Diharapkan dengan adanya kegiatan kegiatan seperti ini hilirisasi produk penelitian dosen akan dapat langsung dirasakan manfaatnya oleh masyarakat.
“Ini bagian dari pengabdian kepada masyarakat. Semoga edukasi pengolahan sampah organik skup rumah tangga ini memberikan manfaat bagi masyarakat dan lingkungan sekitarnya,” tutup Sri Sutari.
Tentang Sri Sutari
Perempuan aktif dan enerjik Ni Wayan Sri Sutari, S.P., M.P, ini biasa dipanggil Iiek. SP adalah gelar Sarjana Pertanian yang diperolehnya selama menempuh pendidikan S1 di Program Studi Ilmu Tanah Fakultas Pertanian Universitas Udayana pada tahun 1999 dan lulus pada tahun 2004. Kemudian ia diterima sebagai staf pengajar di almamaternya di bidang Biologi Tanah Laboratorium.

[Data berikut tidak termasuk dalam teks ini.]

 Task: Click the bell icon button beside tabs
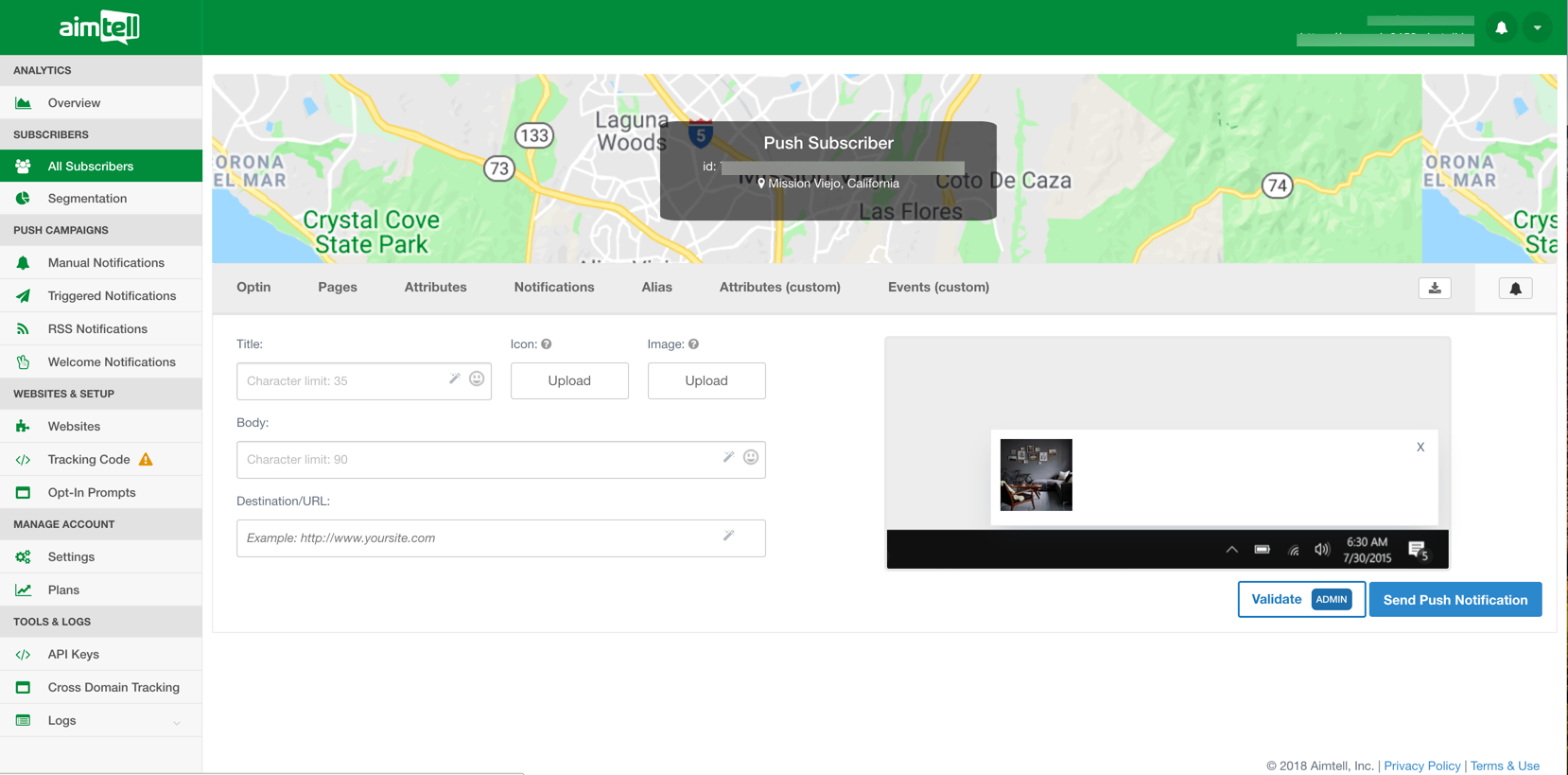click(1515, 289)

Untuk mengembangkan ilmu, ia melanjutkan studi S1 di Program Studi Pascasarjana Bioteknologi Pertanian Universitas Udayana pada tahun 2007 dan lulus pada tahun 2011 dengan gelar MP (Magister Pertanian). Spesifikasi pengetahuannya adalah Pertanian Organik, Biologi Tanah dan Bioteknologi Pertanian yang ramah lingkungan. Penelitian yang Sri Sutari lakukan selama menjadi Dosen adalah tentang peran berbagai mikroorganisme dalam perombakan sampah organik kota.

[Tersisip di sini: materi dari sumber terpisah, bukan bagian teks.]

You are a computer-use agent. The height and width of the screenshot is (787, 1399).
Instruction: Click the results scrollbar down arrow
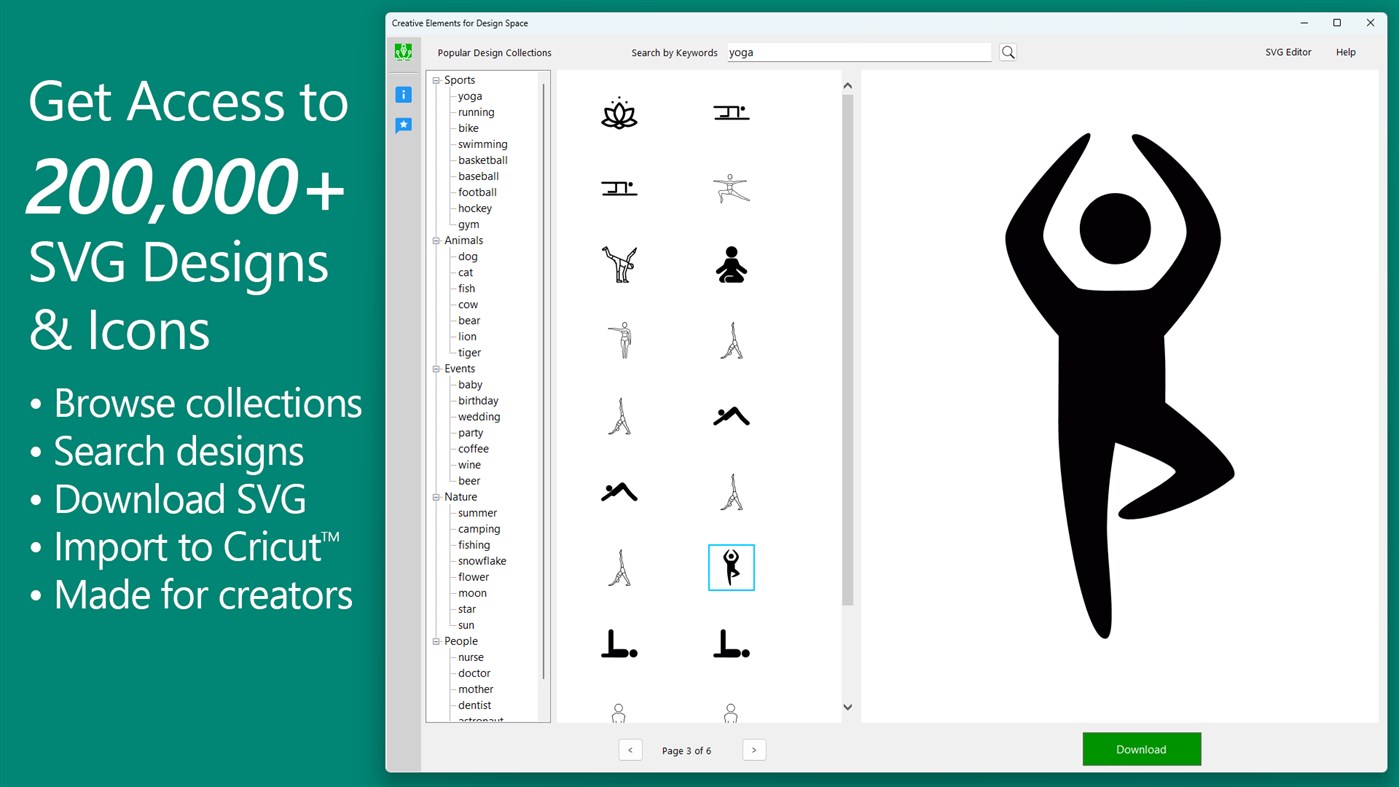[847, 706]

Penelitian tentang mikroorganisme pengurai selulosa pada limbah organik khususnya limbah seremonial khususnya di Bali sangat menjadi perhatiannya. Hingga saat ini ia melanjutkan studi di Program Pascasarjana Ilmu Pertanian Universitas Udayana dan fokus pada Konsentrasi Sumberdaya Hayati.
Penelitian Sri Sutari berfokus pada eksplorasi bakteri selulolitik untuk mengurai selulosa pada sampah organik kota khususnya sisa-sisa upacara. Hasil akhir yang ia harapkan adalah ditemukannya isolat bakteri selulolitik yang dapat mempercepat penguraian sampah organik langsung dari sumbernya yaitu di rumah tangga.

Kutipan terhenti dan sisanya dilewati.